The interaction plot shows the predicted number of mentally unhealthy days for each combination of smoking status and sex.
The relationship between smoking and mental health appeared to differ somewhat by sex. Current smokers reported more mentally unhealthy days than non-smokers in both groups, but the size of that difference was greater among females.
This suggests that the mental health burden associated with smoking may not be the same for everyone. From a public health perspective, smoking-related mental health interventions may need to account for differences across population groups.
This analysis showed that mentally unhealthy days were associated with several behavioral and demographic factors, particularly physical health, smoking, sex, age group, and income. Individuals with more physically unhealthy days and current smokers reported more mentally unhealthy days, while exercise and higher income were associated with fewer mentally unhealthy days.

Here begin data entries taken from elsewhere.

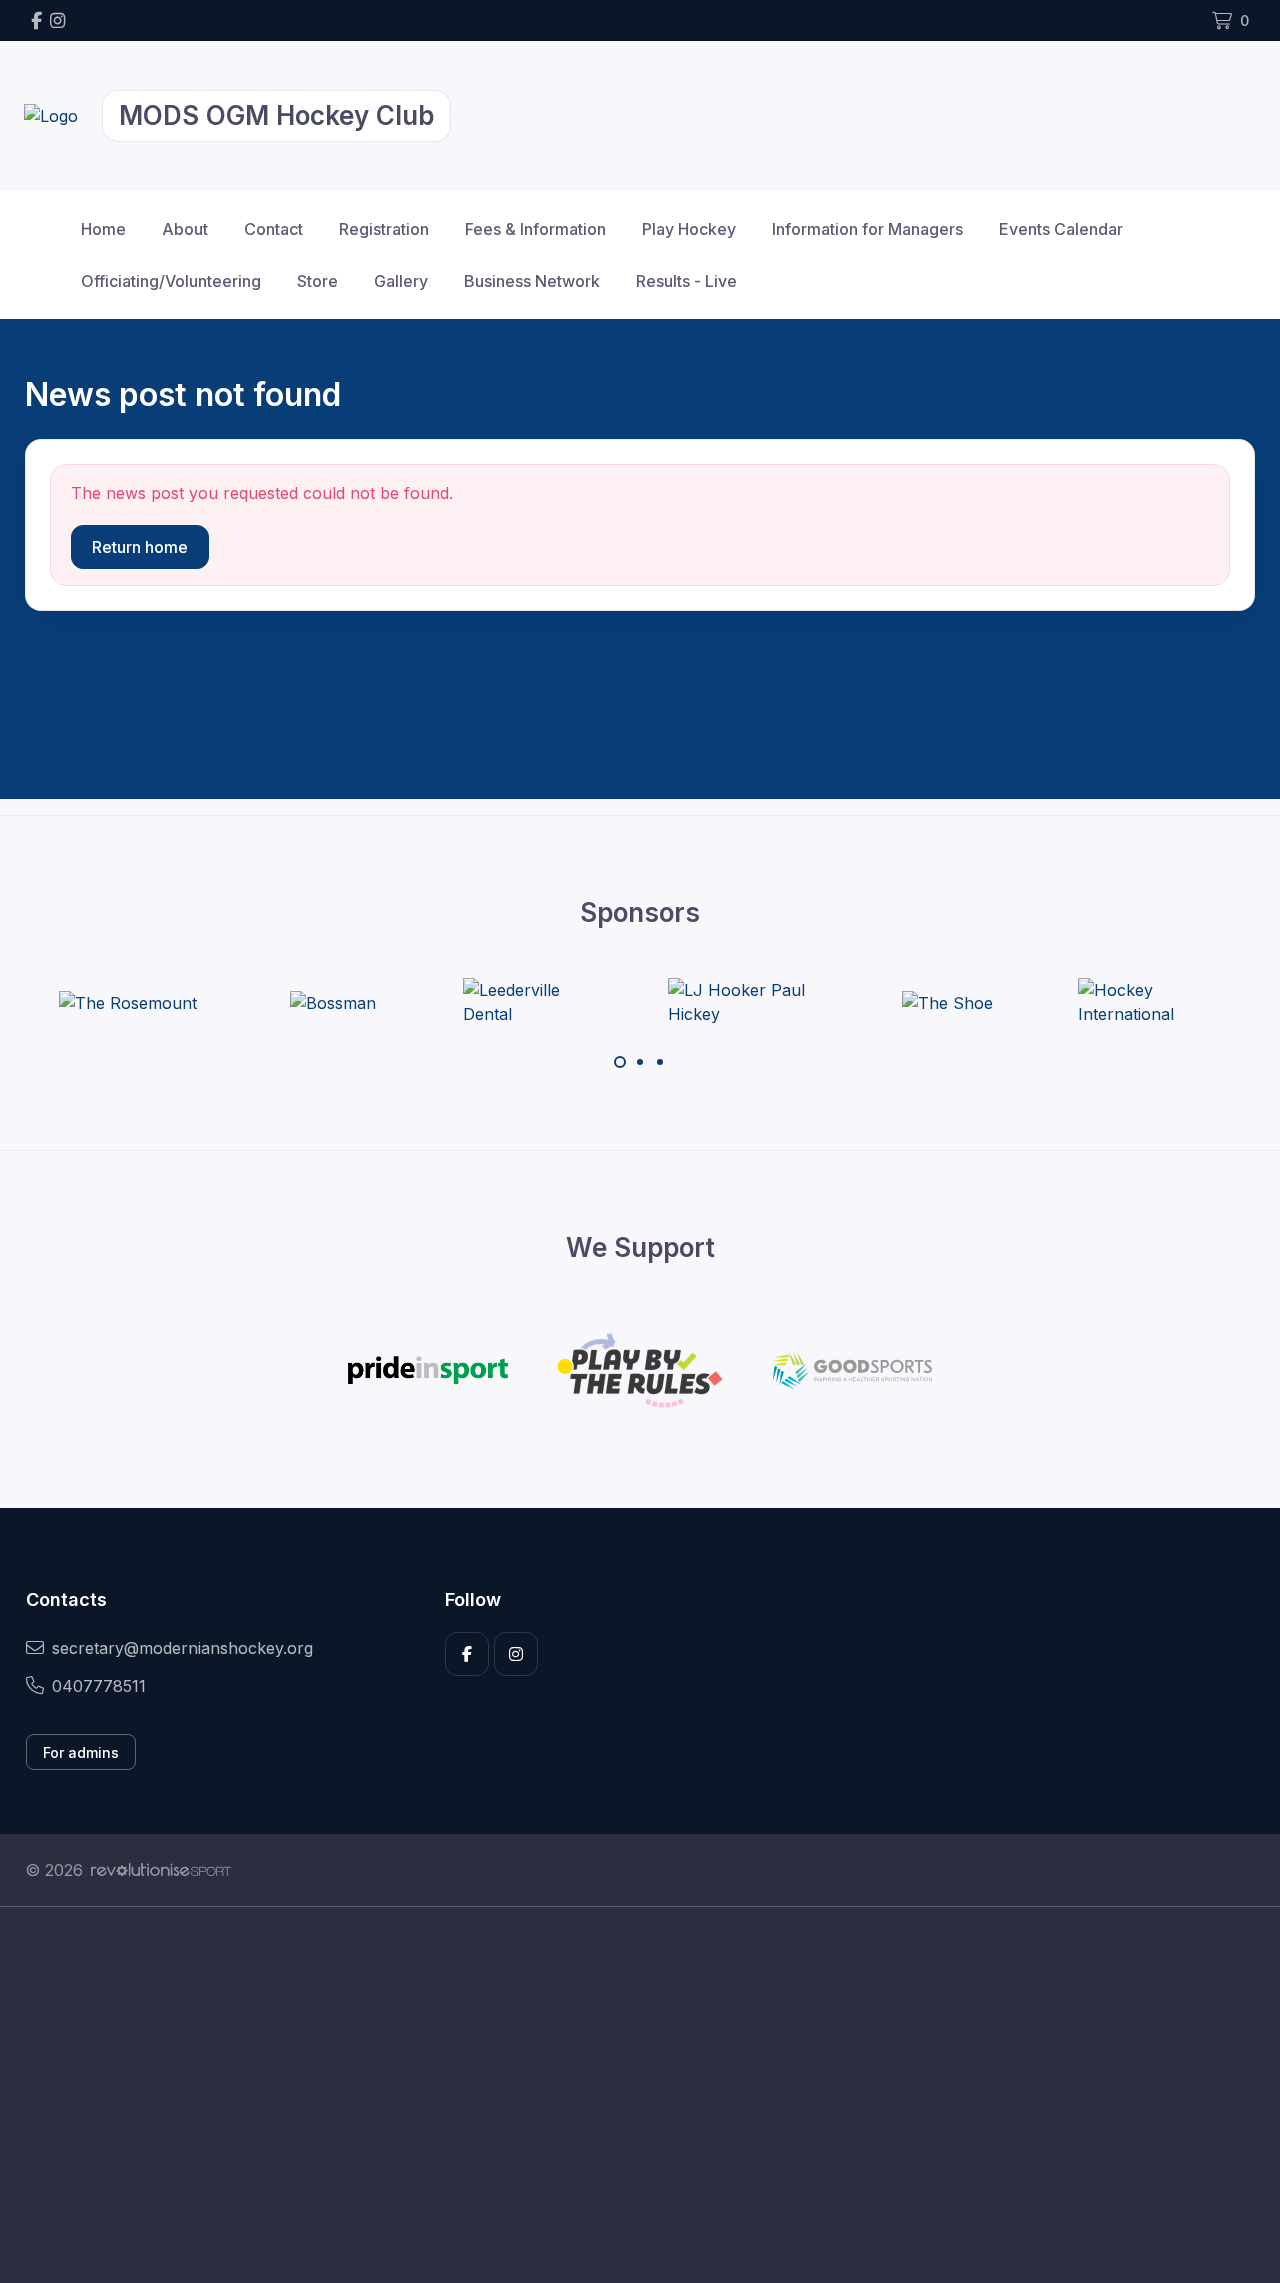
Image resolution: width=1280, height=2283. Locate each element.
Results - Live (686, 281)
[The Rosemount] (128, 1002)
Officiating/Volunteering (171, 281)
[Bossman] (333, 1002)
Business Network (532, 281)
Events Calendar (1061, 229)
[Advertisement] (625, 2095)
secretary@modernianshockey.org (182, 1648)
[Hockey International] (1153, 1002)
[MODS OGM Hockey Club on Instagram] (57, 20)
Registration (384, 229)
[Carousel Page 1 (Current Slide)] (620, 1062)
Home (103, 229)
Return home (140, 547)
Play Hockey (689, 229)
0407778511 (99, 1686)
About (185, 229)
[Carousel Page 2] (640, 1062)
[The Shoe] (947, 1002)
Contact (273, 229)
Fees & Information (535, 229)
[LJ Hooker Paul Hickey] (743, 1002)
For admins (81, 1752)
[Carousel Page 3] (660, 1062)
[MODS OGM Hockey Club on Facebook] (36, 20)
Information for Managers (867, 229)
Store (317, 281)
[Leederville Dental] (538, 1002)
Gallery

A key limitation of this analysis is that the BRFSS is cross-sectional, meaning that causal relationships cannot be established. Additionally, unmeasured confounding variables such as stress, access to healthcare, or social support may influence the observed associations.

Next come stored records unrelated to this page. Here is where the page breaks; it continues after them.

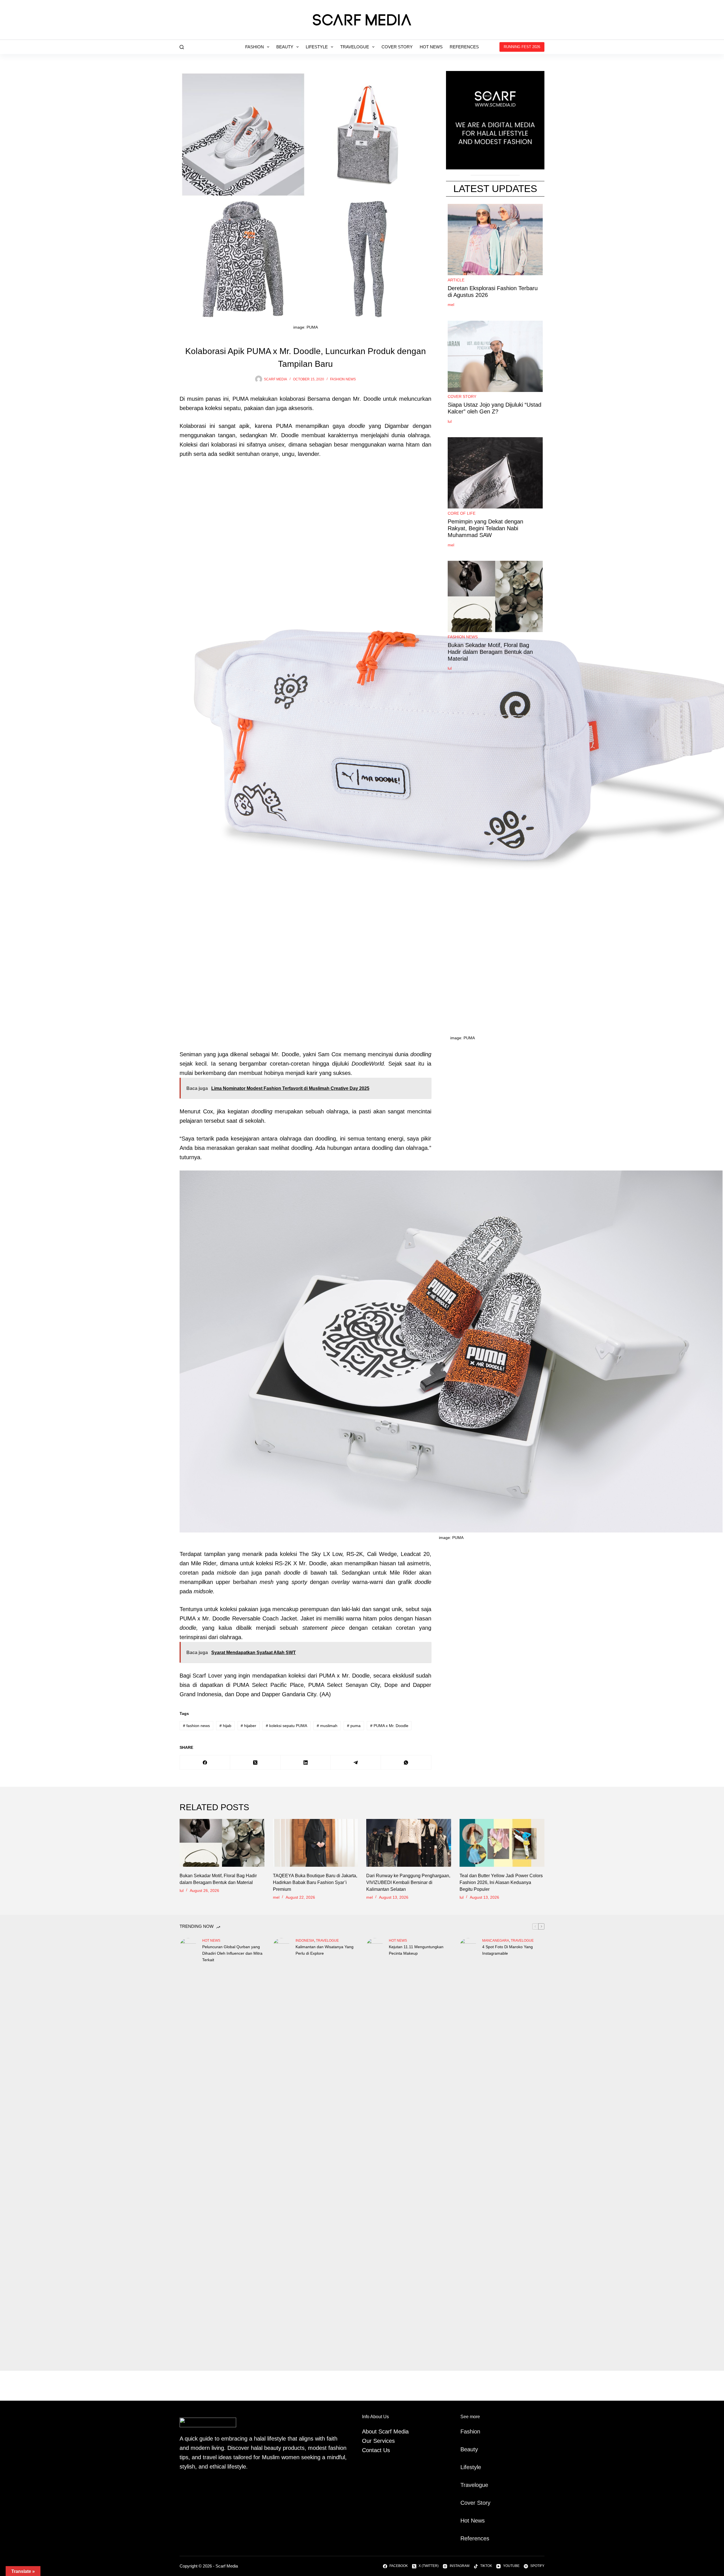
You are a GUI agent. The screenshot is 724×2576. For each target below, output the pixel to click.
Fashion (254, 46)
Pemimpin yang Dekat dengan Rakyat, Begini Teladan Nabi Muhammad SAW (485, 528)
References (464, 46)
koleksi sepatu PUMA (286, 1725)
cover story (462, 397)
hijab (225, 1725)
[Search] (182, 47)
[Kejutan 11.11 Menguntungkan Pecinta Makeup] (374, 2150)
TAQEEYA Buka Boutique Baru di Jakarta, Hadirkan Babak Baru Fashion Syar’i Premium (315, 1882)
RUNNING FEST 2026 (522, 47)
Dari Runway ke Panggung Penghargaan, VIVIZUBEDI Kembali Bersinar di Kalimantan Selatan (408, 1882)
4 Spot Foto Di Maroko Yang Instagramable (507, 1950)
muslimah (327, 1725)
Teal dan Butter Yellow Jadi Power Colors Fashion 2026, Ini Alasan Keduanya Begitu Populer (501, 1882)
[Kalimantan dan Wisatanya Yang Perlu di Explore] (281, 2150)
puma (354, 1725)
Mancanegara (495, 1941)
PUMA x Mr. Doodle (389, 1725)
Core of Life (461, 513)
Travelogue (354, 46)
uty (474, 2449)
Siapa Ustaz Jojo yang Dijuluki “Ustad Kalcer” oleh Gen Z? (494, 408)
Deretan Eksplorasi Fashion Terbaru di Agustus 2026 (493, 291)
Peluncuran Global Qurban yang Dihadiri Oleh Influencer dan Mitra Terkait (232, 1953)
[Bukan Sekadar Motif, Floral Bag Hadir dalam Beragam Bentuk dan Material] (222, 1843)
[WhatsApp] (406, 1762)
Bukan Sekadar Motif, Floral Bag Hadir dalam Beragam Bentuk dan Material (490, 652)
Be (463, 2449)
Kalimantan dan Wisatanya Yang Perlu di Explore (325, 1950)
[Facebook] (205, 1762)
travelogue (327, 1941)
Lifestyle (317, 46)
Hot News (431, 46)
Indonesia (305, 1941)
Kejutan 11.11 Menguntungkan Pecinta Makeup (416, 1950)
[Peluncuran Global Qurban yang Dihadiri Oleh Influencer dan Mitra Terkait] (188, 2150)
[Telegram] (356, 1762)
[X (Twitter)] (255, 1762)
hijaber (248, 1725)
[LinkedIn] (306, 1762)
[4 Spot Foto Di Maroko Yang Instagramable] (468, 2150)
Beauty (284, 46)
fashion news (343, 379)
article (456, 280)
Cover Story (397, 46)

Adjusted R-squared is important because it accounts for the number of predictors in the model and prevents overestimating model fit. Chunk tests are useful because they assess whether groups of variables (like income or education) contribute to the model overall, rather than relying only on individual coefficient tests.
I used AI tools to assist with code troubleshooting and structuring interpretations, but I verified all results and interpretations independently.